Friday, July 22, 2011

Plants, animals work to beat the heat

Heat may be delightful for mad dogs and Englishmen but for wildlife anything above the average can disrupt normal routine.

And yet animals typically are well appointed to deal with the heat, just as they are with below seasonal average cold weather, biologists say.

Some animals - such as elephants - radiate heat via their large ears. The same for hares and rabbits, notes the National Wildlife Federation.

Other animals shed heavy hair, or their “winter coats.”

Seeking shelter from the sun and staying hunkered down there until the cool of the evening is a trademark for lizards, sinks and snakes while amphibians and other species go through a process can “estivation,” the reverse of hibernation, the Federation says.

In this process toads and such become dormant, even burrowing into mud.
Whatever the mechanism, wildlife doesn’t moan and complain. Neither can they install all-room air conditioning. For them, it is adapt to the stressors or die.

Even fishes have ways to ajust, moving from locations that are too warm to those that are just right.

“Fish do move to cooler water and try find a place that is more comfortable and with more oxygen,” said Phil Hillman, fish management supervisor for the Ohio Division of Wildlife’s District Three office in Akron.

“Like northern pike at Mosquito, which will sit just above the thermocline and not even eat. That would take too much of their metabolism.”

Meanwhile, terrestrial wildlife are suited to life in the bush, even if that bush is stormed by troops of biting insects and impacted by hot temperatures.

However, in some places the heat and the bugs can be a problem. Moose and deer and other ungulates can suffer from being hammered by an infestation of ticks and other blood-sucking insects.

And in Texas the recent oppressively severe and extended heat has caused many doe deer to abandon their fawns.

Fortunately for Ohio, these situations are rare or nonexistent, biologists say.

“Since deer are crepuscular - a scientific term that means moving mostly at dawn and dusk - they avoid the heat of the day by default,” said Mike Tonkovich, Ph.D., the Wildlife Division’s deer management administrator.

“Deer that are in good health will get through this heat wave just fine.

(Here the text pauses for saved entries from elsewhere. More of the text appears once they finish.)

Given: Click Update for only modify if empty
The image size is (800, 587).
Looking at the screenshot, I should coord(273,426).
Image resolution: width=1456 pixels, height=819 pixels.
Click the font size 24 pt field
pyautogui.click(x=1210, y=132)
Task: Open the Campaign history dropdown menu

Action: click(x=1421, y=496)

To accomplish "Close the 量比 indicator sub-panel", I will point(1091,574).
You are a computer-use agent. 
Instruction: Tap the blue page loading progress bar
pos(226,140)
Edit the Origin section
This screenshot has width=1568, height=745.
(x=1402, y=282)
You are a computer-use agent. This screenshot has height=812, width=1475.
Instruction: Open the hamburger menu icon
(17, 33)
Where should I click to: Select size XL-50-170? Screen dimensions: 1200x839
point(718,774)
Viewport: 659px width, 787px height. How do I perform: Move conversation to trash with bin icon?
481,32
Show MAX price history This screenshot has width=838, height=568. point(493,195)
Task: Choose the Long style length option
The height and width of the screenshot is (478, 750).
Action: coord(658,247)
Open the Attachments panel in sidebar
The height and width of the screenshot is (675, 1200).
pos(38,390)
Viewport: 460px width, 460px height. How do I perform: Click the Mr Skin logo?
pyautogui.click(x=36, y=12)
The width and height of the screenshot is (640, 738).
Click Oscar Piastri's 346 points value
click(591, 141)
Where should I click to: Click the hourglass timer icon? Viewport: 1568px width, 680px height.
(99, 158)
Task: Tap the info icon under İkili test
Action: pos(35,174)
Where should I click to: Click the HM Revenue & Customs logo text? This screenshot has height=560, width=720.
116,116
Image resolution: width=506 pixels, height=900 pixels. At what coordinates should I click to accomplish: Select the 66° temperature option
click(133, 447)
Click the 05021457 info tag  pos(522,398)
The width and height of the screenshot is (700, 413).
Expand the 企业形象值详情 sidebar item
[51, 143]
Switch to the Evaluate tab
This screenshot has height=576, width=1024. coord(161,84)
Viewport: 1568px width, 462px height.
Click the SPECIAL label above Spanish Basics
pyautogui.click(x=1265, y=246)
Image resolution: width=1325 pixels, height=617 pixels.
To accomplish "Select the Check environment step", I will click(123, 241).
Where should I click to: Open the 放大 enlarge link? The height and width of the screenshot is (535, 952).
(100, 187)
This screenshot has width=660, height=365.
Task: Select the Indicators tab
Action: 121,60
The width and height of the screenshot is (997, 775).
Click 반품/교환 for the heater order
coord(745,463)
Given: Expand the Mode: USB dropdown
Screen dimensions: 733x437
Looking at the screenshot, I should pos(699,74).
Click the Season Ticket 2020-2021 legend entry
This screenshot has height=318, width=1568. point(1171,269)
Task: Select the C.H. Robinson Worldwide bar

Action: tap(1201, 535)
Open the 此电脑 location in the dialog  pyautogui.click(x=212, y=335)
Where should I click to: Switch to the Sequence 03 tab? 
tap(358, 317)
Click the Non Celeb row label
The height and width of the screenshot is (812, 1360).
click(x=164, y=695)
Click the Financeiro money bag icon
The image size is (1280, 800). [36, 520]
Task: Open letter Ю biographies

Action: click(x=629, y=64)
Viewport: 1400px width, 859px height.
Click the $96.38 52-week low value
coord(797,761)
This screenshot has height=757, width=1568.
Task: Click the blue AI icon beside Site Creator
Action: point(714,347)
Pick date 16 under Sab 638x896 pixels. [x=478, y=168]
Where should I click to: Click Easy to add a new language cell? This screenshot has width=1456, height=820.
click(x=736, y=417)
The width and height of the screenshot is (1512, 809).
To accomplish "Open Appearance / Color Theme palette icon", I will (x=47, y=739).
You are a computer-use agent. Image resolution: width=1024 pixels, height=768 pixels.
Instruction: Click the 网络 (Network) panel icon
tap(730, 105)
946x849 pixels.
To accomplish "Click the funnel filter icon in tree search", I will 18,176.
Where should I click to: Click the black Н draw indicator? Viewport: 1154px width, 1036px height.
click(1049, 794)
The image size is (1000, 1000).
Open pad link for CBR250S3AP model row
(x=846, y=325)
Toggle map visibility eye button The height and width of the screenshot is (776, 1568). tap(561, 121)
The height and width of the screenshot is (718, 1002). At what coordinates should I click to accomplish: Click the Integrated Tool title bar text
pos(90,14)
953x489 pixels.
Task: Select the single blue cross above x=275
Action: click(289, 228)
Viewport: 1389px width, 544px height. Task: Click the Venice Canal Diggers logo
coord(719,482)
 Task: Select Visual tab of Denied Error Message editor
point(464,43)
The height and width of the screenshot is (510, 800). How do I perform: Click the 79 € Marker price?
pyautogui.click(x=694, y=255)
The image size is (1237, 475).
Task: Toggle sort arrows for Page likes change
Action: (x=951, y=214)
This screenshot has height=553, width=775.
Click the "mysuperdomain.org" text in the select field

And the accompanying rains should be helping to keep summer foods, including crops, available, which is essential regardless of the weather.”

Much the same applies to smaller critters, even those whose pelts are cherished by trappers for their winter-warming characteristics.

“Most fur bearing species also are nocturnal, so they avoid the heat of the day,” said Suzanne Prange, Ph.D., a Wildlife Division wildlife research biologist involved with fur-bearing animals.

“As for flies, mosquitoes, and ticks, they are something that fur-bearers must deal with every year. Unless an animal is otherwise debilitated from disease, starvation, and the like, they are little impacted by these common pests.”

Heat can impact plants, though. When hit hard by the heat, prairie grasses turn the margins - or edges - of their leaves inward to conserve their moisture.

“That’s much the same as what corn does, and most other plants are adapted to the heat as well,” said Guy Denny, formerly of Willoughby and a retired chief of the Ohio Division of Natural Areas and Preserves.

Among the tree species where heat has all ready reached out and touched are Eastern cottonwoods, Denny said.

“They are actually prairie trees that are exposed to the heat and the wind so this is a mechanism whereby the tree can conserve moisture,” Denny said. “I’ve seen my own cottonwoods begin dropping their leaves.”